Temperature-Compensated Microstrip Antenna for Ice Measurement and Wireless Sensor Networ

The primary goal of this thesis is to devise and develop a technique of temperature compensation related to the resonant frequency of a microstrip patch antenna (MPA). Such a temperaturecompensated microstrip patch antenna capable of standing against a substantial variation of temperature is exploited as part of an ice-sensor for measuring ice loading thickness. Microstrip antennas designed in this way are used in a wireless temperature sensor network in connection with its critical applications of a helicopter de-icing system.
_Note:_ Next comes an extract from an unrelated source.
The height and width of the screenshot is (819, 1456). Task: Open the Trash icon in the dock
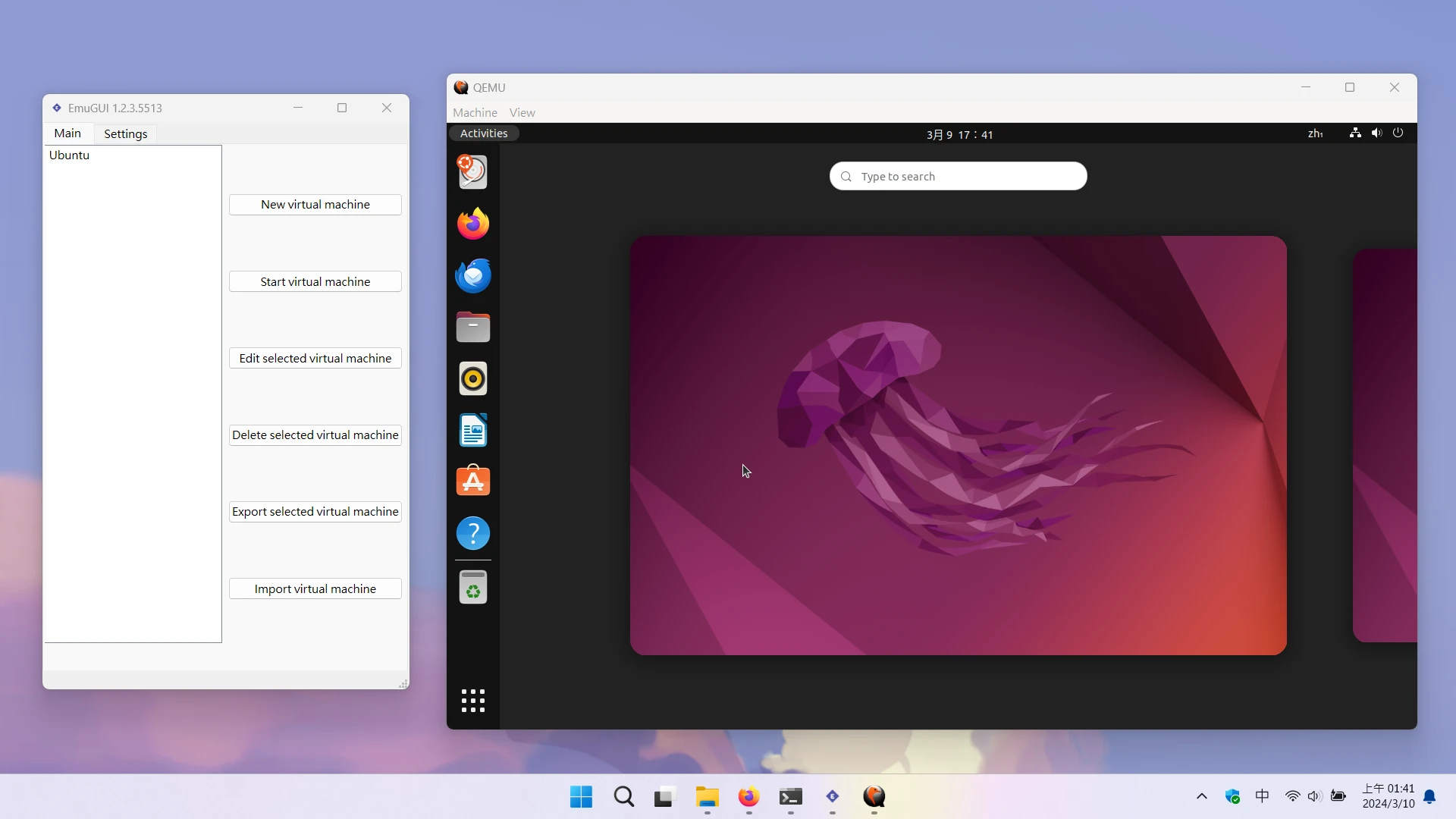[x=473, y=587]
A prototype of wireless temperature sensor network which remotely controls turning-on or turning-off heaters intended for de-icing is developed. Among all other antennas, the microstrip antenna is selected due to its versatility. Thanks to the susceptibility of the microstrip patch antenna to external factors, such as temperature fluctuations, its resonant frequency suffers from a stability issue. In addition to that, its resonance causing a narrow frequency bandwidth does not lead to a straightforwardly preferred solution. To minimize the temperature-induced frequency instability and also to prevent losing signal or interferences from adjacent channels, one needs to develop a very efficient and practical temperature compensation technique.;In this work, an efficient and practical technique through a resonant frequency temperature compensation for microstrip patch antennas is devised, which is superior to existing counterparts both in its simplicity and frequency stability. To the best of the author`s knowledge, nothing similar was done before.;For the first time, a temperature dependence of microstrip antenna resonant frequency is investigated through a mathematical formulation of frequency drift for rectangular, circular, and triangular patch geometries. The circuit model for analyzing temperature impact on microstrip antenna resonant frequency suitable for computer-aided design (CAD) procedures is adopted. Electromagnetic simulations along with results of the adopted circuit model support the derived theory. Results of temperature impact on the frequency drift of microstrip antennas resonant at 2.4 GHz modelled on different substrates are shown and compared. Analysis, simulation, and experimental results show that antennas built on thicker substrates exhibit a better temperature behaviour of the resonant frequency.